**EXERCISE OBJECTIVE:** Whenever a line in the records below contains "agent", pick it out.

[DATASET Boundary: Start]

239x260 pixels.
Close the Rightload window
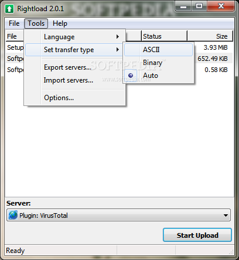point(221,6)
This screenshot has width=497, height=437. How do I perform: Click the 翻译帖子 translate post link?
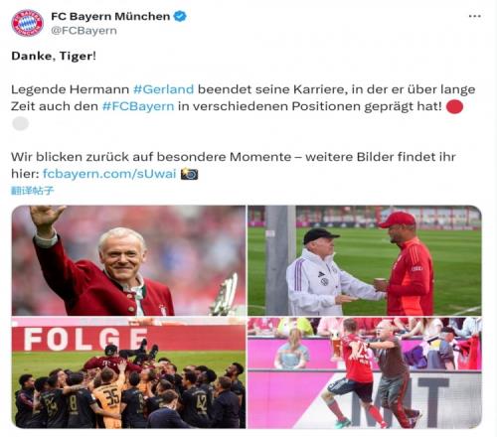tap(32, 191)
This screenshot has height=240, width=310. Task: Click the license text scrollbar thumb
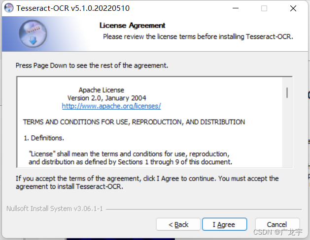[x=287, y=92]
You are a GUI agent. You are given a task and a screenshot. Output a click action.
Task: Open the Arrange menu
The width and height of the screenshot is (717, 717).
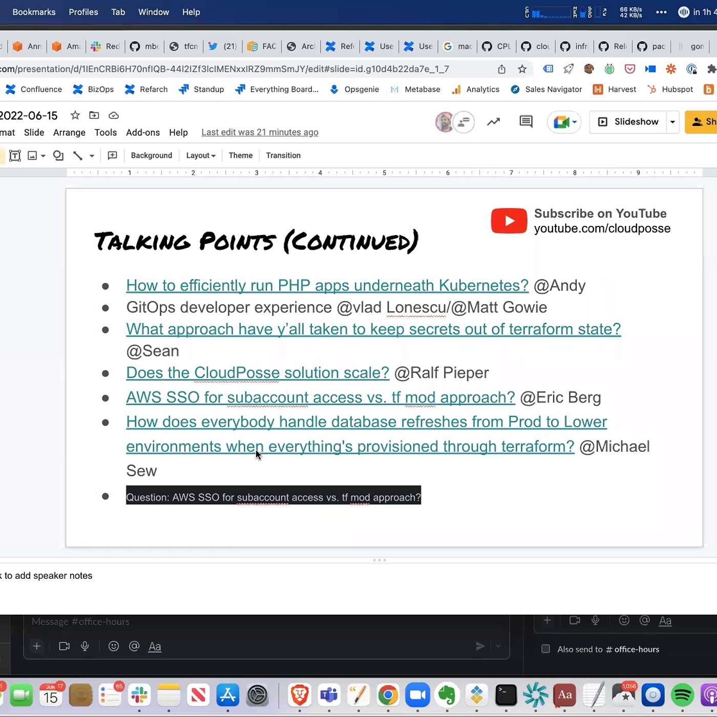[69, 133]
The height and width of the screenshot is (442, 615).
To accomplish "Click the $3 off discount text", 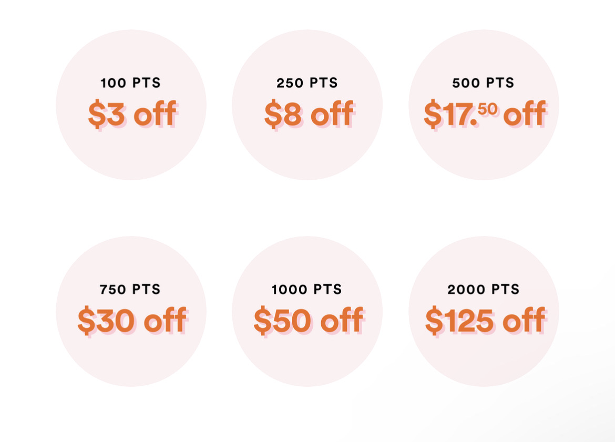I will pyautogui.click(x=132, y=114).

[DATASET Boundary: End]
[DATASET Boundary: Start]

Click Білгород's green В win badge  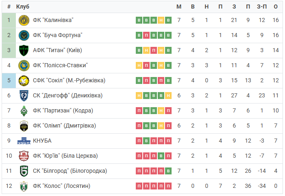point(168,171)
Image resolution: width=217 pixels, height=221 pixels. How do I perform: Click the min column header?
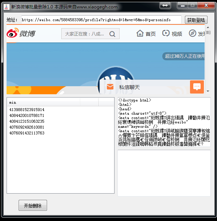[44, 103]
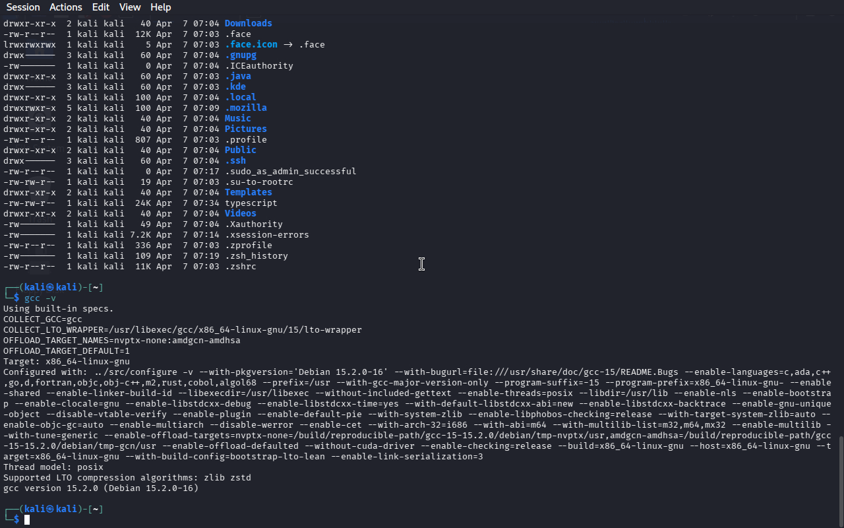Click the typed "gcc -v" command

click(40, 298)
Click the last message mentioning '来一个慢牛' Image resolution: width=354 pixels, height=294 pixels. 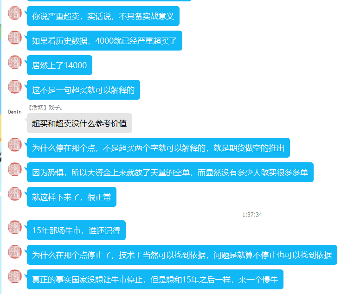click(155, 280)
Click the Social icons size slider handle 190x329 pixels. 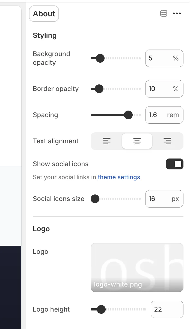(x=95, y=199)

[DATASET Boundary: End]
[DATASET Boundary: Start]

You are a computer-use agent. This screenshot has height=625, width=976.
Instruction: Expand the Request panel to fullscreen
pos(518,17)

[DATASET Boundary: End]

**RESPONSE TO THE TASK:**
You are a GUI agent. You are given a task and a screenshot. Output a click action.
You are a computer-use agent. This screenshot has height=625, width=976.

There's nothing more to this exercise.